Other targets on the list include a dance series at the National Portrait Gallery that dealt with political exclusion, Pride flags and the ongoing LGBTQ+ History exhibition at the National Museum of American History, an Afrofuturist exhibition of works by Ayana V. Jackson, programming about Latinos and Latinas with disabilities and references to the Black Lives Matter movement.
While many of these fall well within Trump’s “anti-woke” agenda, other examples on the list are more enigmatic—like a depiction of the Statue of Liberty “holding a tomato in her right hand instead of a torch, and a basket of tomatoes in her left hand instead of a tablet”, and a commissioned portrait of Anthony Fauci, the director of the National Institute of Allergy and Infectious Diseases during both the HIV/Aids epidemic and at the height of the Covid-19 pandemic.
Fauci “didn't even like the idea of a portrait of himself”, Hugo Crosthwaite, the artist behind the doctor’s portrait, told NPR. So Crosthwaite decided to create an animated portrait from 19 drawings of Fauci and his work. Although the artist assumes his work was mentioned because of the Trump administration’s anti-vaccine rhetoric, “I was kind of honoured to be included in the list of great art pieces celebrating diversity”, he said. “They're trying to censor artwork. But I always feel that it kind of backfires; it usually draws more attention to it, which I think is wonderful.”
Rigoberto A. Gonzalez, whose painting Refugees Crossing the Border Wall into South Texas (2020) was mentioned and reproduced in the White House's list, told NPR: “My work is political, and that painting in particular was questioning the anti-immigrant sentiment of the time. So I'm glad that it got a response from a presidency that is very clearly going anti-immigration.” He added that the list reminded him of the “degenerate art” exhibitions of Nazi Germany, but he is not afraid to make more political work—he plans to create a painting of the Immigration and Customs Enforcement raids that have been sweeping the nation.

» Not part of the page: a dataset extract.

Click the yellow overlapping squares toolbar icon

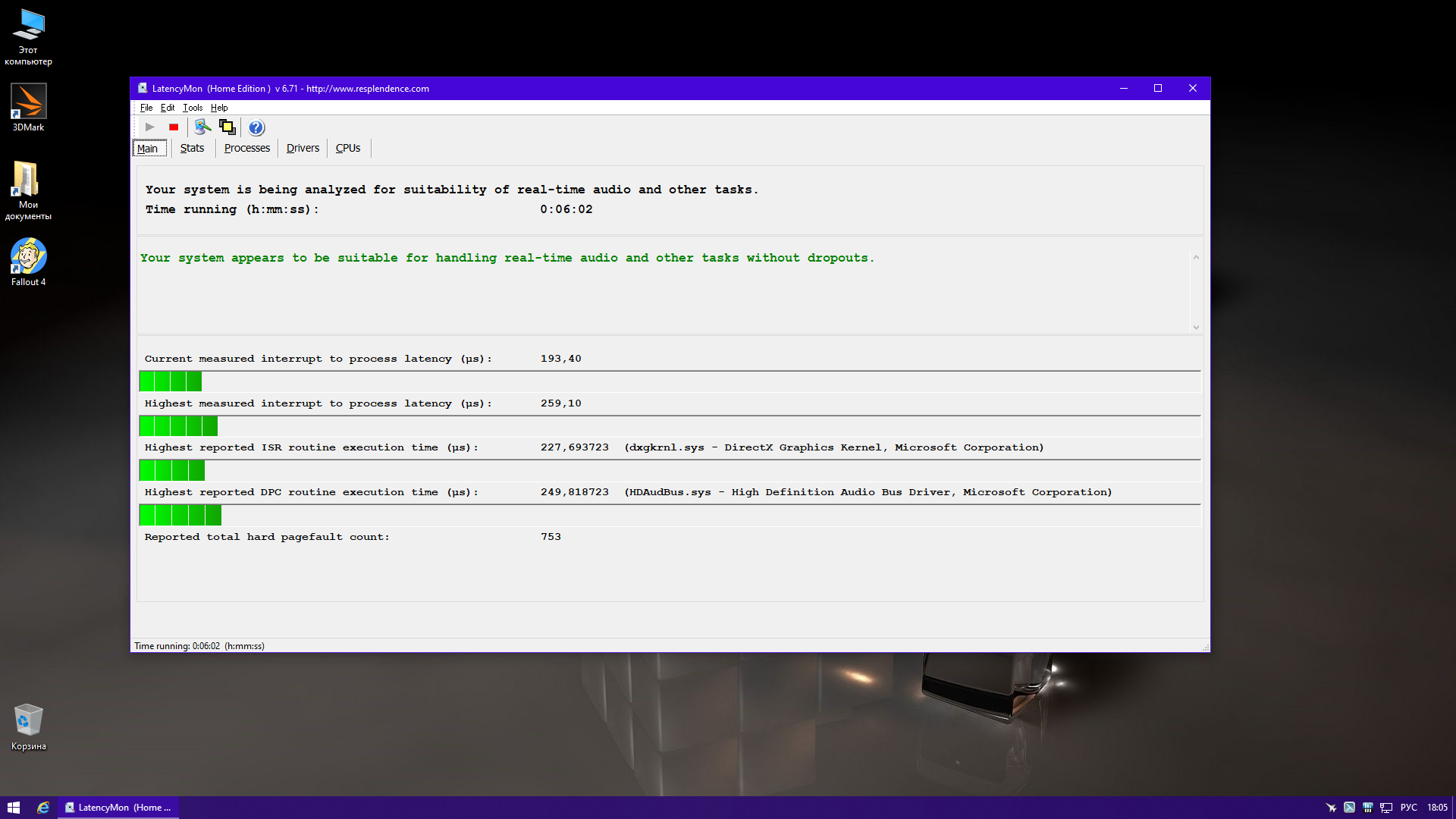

Amy Sherald’s painting of a transgender figure posing as the Statue of Liberty also made the list, although the artist withdrew her entire solo exhibition from the National Portrait Gallery well before it was scheduled to open, citing alleged censorship of that painting in particular.
In an opinion piece for MSNBC published on 24 August, Sherald writes: “When governments police museums, they are not simply policing exhibitions. They are policing imagination itself.” She continues: “This country’s story has always been a contradiction. Slavery alongside freedom. Erasure alongside invention. Art carries what is too heavy for language to hold. And museums, at their best, give us the full picture rather than the flattering one.”
Sherald then provides an example of resistance during the Jim Crow era—an exhibition titled American Negro Artists (1929-30) at the National Gallery of Art in Washington, DC. “By centring Black artistry, the show subtly challenged prevailing racial hierarchies and asserted that African American culture belonged in the national story,” she writes.
Earlier this month, the White House launched a review of select Smithsonian museums and their exhibitions, collections, programmes and texts in an effort to “ensure alignment with the president’s directive to celebrate American exceptionalism”. Trump later complained that the Smithsonian was too focused on “how bad slavery was”. Since then, more than 150 US arts organisations have signed a pledge to resist political pressure—although Trump and his administration remain unmentioned in their statement.